NARDO' - È stato, il carissimo Paolo, uno dei primi giovani conosciuti appena arrivai a Nardò in quel lontano 1962 e da quel momento la nostra amicizia è continuata.
Non per questo intendo ricordarlo (il suo ricordo è nel mio cuore e nella mia mente), ma perché testimone di una vita entusiastica, accorata, leale, generosa e, soprattutto, vissuta con il sorriso, che distribuiva senza parsimonia e con sincerità nell’autenticità dell’amicizia e nel rispetto della semplice conoscenza.
Una vita, che proprio per essere normale nella quotidianità, rivestita di comportamenti signorili, di mitezza, di disponibilità e di attenzione, soprattutto oggi, laddove lo sgarbo, l’arroganza, l’apparenza, l’egoismo e l’indifferenza fanno da padroni, può e deve essere di esempio.
Paolo non ha compiuto grandi gesta: è stato un uomo normale.
E oggi abbiamo bisogno di uomini normali, che senz’altro sono più eroici di chi compie grandi gesta o fa notizia, perché la loro è una conquista quotidiana, sincera e umile, a volte sofferente per conservare o difendere in loro il senso profondo, umano e cristiano, del rispetto della dignità altrui.
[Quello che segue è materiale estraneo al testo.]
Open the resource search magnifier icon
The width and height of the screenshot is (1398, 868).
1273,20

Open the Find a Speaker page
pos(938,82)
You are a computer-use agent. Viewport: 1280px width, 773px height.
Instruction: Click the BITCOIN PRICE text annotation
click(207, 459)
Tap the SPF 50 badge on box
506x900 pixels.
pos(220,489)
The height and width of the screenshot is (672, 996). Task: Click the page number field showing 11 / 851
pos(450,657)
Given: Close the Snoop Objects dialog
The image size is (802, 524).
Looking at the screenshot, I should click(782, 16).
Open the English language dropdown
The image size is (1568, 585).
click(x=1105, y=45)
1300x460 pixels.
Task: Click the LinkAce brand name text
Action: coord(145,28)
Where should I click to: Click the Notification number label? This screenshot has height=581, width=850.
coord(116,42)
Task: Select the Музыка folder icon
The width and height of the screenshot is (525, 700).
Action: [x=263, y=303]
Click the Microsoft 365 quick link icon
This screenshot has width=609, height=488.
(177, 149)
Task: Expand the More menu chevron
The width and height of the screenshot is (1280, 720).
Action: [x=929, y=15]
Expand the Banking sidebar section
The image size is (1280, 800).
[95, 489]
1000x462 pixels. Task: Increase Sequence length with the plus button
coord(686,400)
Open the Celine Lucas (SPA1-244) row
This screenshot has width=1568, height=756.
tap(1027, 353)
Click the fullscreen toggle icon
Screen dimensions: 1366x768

E non è da tutti!
Uomini normali che rispettano, che si affermano nella simpatia generale con le proprie forze e i propri comportamenti, che pongono al primo posto l’esercizio di sposo e di genitore, sia da padre che da nonno.
Uomini normali che lasciano eredità di affetti, colorati di dolcezza, nei propri familiari, come tu, Paolo, nella tua Claudia e nei tuoi Raffaele e Antonietta, nei tuoi quattro nipoti e nelle cugine Antonietta e Cristina; negli amici che nelle varie fasi della vita ti hanno incontrato come persona gioviale, sorridente ed entusiastica, su cui poter contare d’affetto e di stima; nelle persone che hanno conosciuto e apprezzato la tua ampia disponibilità.
Un’eredità, Paolo, per cui ti ringrazio… anche se non potrò più incontrarti, abbracciarti e assorbire la nobiltà del tuo animo e il tuo splendido sorriso di amico da tempo lontano e d’affetto sempre più vicino, anche ora, pur in una dimensione diversa, ma sempre intenso e grato.
Io, da amico e da cittadino, ti ringrazio!